Activity:
Take the listing below and print exactly the lines starting at the line containing "Where should I click to: Delete" and ending at the line containing "Task: Hide the 成交量 volume indicator panel", both ends included, and no others.

Data for analysis:
• • • •

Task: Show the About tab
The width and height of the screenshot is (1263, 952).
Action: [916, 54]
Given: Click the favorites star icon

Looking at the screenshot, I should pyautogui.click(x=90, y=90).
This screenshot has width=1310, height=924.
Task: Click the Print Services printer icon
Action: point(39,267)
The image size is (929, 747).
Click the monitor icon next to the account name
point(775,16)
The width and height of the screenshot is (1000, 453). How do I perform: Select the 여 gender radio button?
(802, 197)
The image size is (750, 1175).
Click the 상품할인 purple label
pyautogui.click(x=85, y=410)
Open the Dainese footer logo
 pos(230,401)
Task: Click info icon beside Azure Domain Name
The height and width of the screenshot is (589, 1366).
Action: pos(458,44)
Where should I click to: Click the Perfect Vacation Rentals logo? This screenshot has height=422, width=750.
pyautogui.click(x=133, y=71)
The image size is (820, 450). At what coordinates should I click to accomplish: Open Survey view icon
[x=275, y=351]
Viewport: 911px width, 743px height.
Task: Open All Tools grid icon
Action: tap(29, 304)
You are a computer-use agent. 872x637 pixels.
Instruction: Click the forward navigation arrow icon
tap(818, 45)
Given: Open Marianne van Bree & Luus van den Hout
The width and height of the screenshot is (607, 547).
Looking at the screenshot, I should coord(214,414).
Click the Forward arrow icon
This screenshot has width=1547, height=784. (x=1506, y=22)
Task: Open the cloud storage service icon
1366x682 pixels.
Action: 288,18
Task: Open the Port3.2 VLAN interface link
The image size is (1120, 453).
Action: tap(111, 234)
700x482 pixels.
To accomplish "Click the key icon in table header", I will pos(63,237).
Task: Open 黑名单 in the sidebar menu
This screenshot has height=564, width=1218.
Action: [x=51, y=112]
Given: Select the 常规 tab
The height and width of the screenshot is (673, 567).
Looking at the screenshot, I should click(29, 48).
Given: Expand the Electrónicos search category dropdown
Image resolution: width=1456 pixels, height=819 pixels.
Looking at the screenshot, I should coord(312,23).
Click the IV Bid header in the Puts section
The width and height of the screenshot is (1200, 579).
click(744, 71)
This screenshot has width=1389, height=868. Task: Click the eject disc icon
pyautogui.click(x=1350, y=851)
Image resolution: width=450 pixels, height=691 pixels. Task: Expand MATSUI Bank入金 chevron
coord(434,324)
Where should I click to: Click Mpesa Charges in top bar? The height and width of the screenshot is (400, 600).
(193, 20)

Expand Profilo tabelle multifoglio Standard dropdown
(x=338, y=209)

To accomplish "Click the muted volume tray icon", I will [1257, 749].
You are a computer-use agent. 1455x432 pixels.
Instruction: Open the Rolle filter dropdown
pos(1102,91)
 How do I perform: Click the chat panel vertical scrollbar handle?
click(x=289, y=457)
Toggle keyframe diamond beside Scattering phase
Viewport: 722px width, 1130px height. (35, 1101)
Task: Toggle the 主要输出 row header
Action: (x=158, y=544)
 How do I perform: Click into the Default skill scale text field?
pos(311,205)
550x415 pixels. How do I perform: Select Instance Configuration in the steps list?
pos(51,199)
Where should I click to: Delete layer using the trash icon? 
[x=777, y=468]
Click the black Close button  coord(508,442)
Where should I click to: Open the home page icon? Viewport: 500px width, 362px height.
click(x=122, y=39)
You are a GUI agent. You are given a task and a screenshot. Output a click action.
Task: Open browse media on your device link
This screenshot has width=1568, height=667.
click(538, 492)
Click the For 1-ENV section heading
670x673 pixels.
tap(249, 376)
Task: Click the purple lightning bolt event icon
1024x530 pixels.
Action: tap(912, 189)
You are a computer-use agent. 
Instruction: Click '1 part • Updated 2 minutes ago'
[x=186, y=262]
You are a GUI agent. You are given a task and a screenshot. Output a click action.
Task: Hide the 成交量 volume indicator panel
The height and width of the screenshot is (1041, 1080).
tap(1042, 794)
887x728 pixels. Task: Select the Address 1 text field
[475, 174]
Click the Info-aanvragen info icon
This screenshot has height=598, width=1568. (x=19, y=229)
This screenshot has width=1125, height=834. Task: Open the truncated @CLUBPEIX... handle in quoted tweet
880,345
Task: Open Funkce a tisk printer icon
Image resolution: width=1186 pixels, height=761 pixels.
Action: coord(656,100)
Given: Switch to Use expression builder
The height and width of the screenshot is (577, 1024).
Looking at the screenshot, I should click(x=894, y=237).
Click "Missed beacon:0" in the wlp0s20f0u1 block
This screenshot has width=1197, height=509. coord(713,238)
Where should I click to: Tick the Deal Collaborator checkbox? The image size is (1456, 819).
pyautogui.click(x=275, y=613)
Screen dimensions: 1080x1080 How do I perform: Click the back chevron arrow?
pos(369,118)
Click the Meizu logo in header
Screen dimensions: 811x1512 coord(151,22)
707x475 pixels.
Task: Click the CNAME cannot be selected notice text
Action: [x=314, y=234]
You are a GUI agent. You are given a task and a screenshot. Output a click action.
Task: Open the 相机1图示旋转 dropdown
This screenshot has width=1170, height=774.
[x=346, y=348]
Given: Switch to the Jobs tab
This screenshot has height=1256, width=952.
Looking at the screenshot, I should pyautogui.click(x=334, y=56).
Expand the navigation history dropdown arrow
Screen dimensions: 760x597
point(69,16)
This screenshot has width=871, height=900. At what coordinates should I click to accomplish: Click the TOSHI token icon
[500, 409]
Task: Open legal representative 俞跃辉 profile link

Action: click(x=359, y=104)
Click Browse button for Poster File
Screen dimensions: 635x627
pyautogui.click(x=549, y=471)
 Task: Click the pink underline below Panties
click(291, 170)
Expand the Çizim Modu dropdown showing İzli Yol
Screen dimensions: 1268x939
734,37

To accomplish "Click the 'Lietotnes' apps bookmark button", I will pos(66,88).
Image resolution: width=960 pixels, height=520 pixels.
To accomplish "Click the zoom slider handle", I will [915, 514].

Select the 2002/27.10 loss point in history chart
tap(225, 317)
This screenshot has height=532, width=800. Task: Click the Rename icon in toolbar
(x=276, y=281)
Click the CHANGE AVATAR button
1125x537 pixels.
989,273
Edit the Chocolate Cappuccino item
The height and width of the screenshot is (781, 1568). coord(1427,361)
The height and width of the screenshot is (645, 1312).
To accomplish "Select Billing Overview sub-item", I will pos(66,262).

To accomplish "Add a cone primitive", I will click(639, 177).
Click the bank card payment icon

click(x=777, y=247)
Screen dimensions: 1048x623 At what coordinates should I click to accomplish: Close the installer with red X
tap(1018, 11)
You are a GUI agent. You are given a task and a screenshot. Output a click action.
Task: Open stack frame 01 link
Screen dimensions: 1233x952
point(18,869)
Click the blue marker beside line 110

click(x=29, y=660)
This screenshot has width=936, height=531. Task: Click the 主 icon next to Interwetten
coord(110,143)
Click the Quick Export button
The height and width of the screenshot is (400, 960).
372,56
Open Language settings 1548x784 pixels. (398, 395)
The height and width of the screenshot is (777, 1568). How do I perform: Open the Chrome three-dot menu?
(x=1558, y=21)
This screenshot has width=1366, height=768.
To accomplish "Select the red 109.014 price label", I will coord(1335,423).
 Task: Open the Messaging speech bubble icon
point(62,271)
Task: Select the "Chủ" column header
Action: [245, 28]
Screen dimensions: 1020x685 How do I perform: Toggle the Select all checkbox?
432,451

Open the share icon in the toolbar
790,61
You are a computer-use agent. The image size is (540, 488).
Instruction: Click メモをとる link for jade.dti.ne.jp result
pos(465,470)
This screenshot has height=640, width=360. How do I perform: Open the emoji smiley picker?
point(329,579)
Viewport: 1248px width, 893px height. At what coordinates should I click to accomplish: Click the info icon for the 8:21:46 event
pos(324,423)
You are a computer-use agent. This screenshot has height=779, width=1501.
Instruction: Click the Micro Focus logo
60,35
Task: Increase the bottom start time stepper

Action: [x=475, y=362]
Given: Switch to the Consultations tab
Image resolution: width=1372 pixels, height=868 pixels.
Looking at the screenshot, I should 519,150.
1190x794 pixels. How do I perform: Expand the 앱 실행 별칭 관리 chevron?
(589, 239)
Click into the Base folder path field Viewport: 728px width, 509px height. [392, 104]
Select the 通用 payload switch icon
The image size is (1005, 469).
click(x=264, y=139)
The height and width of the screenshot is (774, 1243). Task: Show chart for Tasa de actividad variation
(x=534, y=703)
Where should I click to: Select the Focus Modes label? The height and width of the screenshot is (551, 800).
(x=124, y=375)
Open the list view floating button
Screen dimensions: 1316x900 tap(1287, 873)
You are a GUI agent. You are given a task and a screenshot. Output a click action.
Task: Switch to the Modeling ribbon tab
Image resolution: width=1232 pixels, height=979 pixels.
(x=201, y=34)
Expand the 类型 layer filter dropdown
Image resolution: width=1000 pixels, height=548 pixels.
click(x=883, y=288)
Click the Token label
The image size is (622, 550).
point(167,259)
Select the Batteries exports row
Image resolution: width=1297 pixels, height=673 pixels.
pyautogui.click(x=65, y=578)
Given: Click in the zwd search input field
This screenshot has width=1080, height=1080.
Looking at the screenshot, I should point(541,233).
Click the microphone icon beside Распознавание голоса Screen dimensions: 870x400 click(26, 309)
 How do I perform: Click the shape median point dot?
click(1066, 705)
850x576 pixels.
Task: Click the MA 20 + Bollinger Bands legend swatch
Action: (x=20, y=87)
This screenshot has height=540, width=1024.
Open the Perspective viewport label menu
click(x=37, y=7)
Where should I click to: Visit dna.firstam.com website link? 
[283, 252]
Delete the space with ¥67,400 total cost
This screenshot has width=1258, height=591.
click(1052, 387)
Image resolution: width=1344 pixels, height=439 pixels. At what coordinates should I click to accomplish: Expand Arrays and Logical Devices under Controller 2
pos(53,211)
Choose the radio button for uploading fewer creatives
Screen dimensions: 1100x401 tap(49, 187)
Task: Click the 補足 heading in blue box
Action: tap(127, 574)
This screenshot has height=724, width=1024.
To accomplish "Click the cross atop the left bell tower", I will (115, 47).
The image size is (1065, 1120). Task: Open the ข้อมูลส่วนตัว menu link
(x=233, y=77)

• • • •

Task response:
Where should I click to: Delete layer using the trash icon? 
[x=777, y=468]
Click the black Close button  coord(508,442)
Where should I click to: Open the home page icon? Viewport: 500px width, 362px height.
click(x=122, y=39)
You are a GUI agent. You are given a task and a screenshot. Output a click action.
Task: Open browse media on your device link
This screenshot has width=1568, height=667.
click(538, 492)
Click the For 1-ENV section heading
670x673 pixels.
tap(249, 376)
Task: Click the purple lightning bolt event icon
1024x530 pixels.
Action: tap(912, 189)
You are a computer-use agent. 
Instruction: Click '1 part • Updated 2 minutes ago'
[x=186, y=262]
You are a GUI agent. You are given a task and a screenshot. Output a click action.
Task: Hide the 成交量 volume indicator panel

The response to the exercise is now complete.